Com efeito, César pediu que a sua imagem fosse gravada em cada moeda, mas Deus
escolheu o homem, que Ele mesmo criou, para reflectir a sua glória» (Anónimo,
Obra incompleta sobre Mateus, Homilia 42). E santo Agostinho recorreu várias
vezes a esta referência nas suas homilias: «Se César reclama a própria imagem
impressa na moeda — afirma — não exigirá Deus do homem a imagem divina
esculpida nele?» (En. in Ps., Salmo 94, 2). E ainda: «Do mesmo modo que se
devolve a moeda a César, assim se restitui a Deus a alma iluminada e impressa
pela luz do seu rosto... Com efeito, Cristo habita no homem interior» (Ibid.,
Salmo 4, 8).

__ENUNCIADO DA TAREFA 1__
No excerto sobre a moeda de César, qual homilia da «Obra incompleta sobre Mateus» é citada?
__ENUNCIADO DA TAREFA 2__
Segundo o excerto sobre a moeda de César, por que razão, no argumento de santo Agostinho, Deus exigirá do homem a imagem divina? Responda em até três frases.
__ENUNCIADO DA TAREFA 3__
Transcreva do excerto sobre a moeda de César o trecho que vai de "Com efeito, César" a "Salmo 4, 8).".

__DADOS FORNECIDOS__

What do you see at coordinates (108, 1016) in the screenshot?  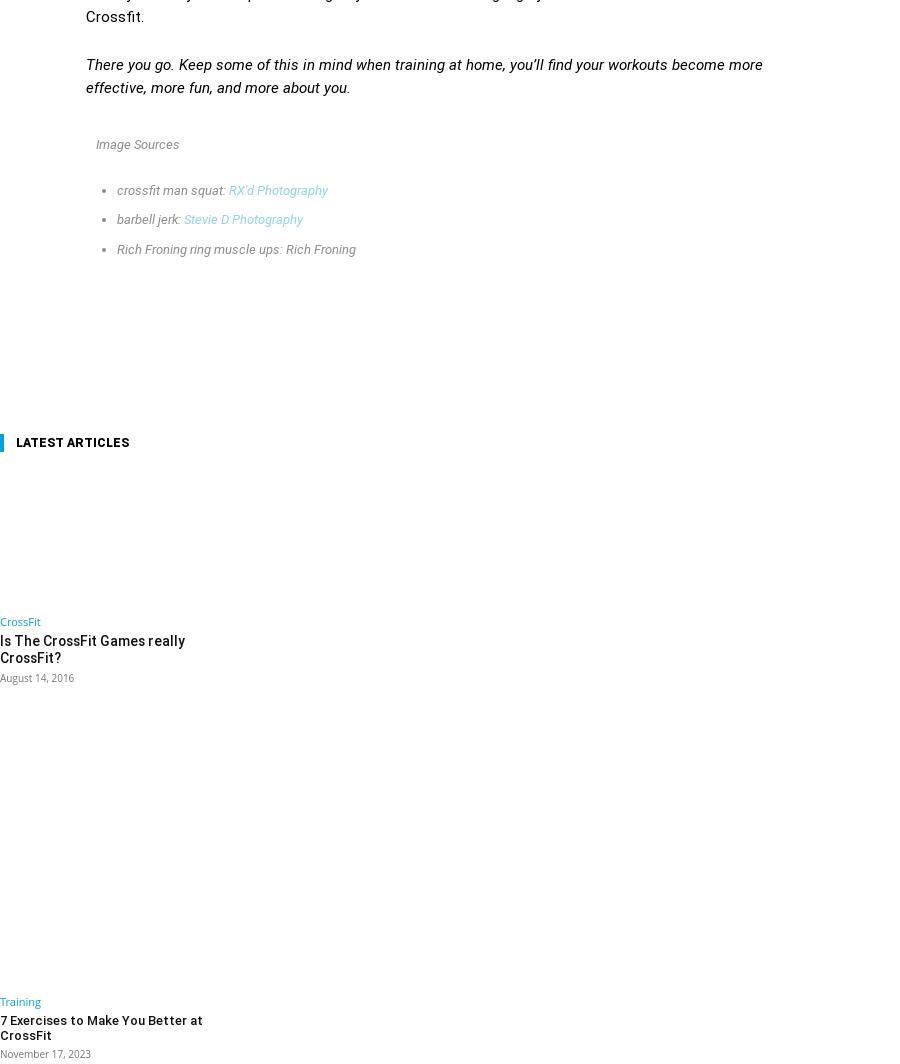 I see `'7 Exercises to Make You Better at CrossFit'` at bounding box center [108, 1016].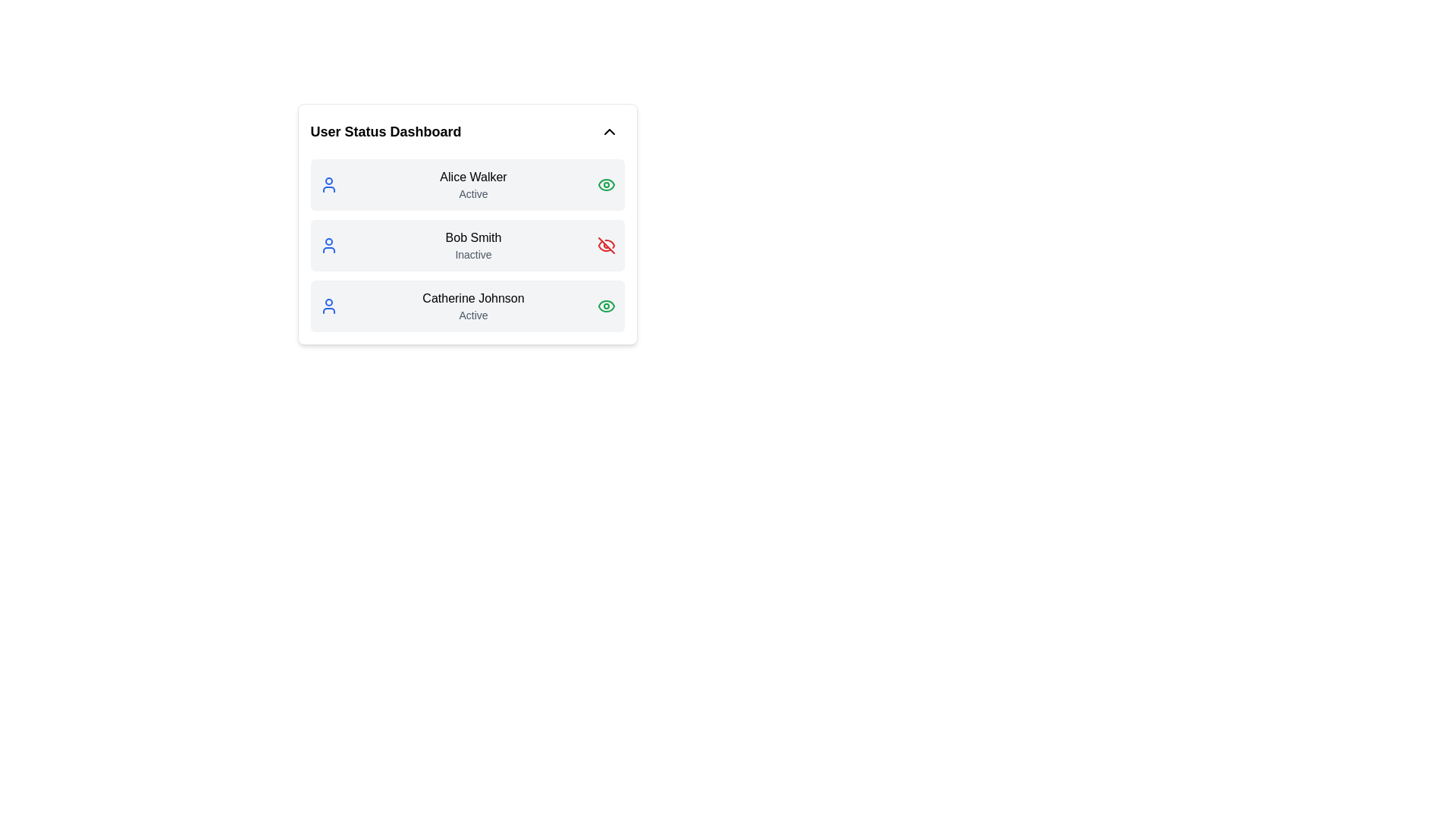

__RESPOSTA ELABORADA 1__
É citada a Homilia 42.

__RESPOSTA ELABORADA 2__
Santo Agostinho raciocina por analogia: se César reclama a própria imagem impressa na moeda, Deus exigirá igualmente do homem a imagem divina nele esculpida. Assim, do mesmo modo que se devolve a moeda a César, restitui-se a Deus a alma iluminada e impressa pela luz do seu rosto.

__RESPOSTA ELABORADA 3__
Com efeito, César pediu que a sua imagem fosse gravada em cada moeda, mas Deus
escolheu o homem, que Ele mesmo criou, para reflectir a sua glória» (Anónimo,
Obra incompleta sobre Mateus, Homilia 42). E santo Agostinho recorreu várias
vezes a esta referência nas suas homilias: «Se César reclama a própria imagem
impressa na moeda — afirma — não exigirá Deus do homem a imagem divina
esculpida nele?» (En. in Ps., Salmo 94, 2). E ainda: «Do mesmo modo que se
devolve a moeda a César, assim se restitui a Deus a alma iluminada e impressa
pela luz do seu rosto... Com efeito, Cristo habita no homem interior» (Ibid.,
Salmo 4, 8).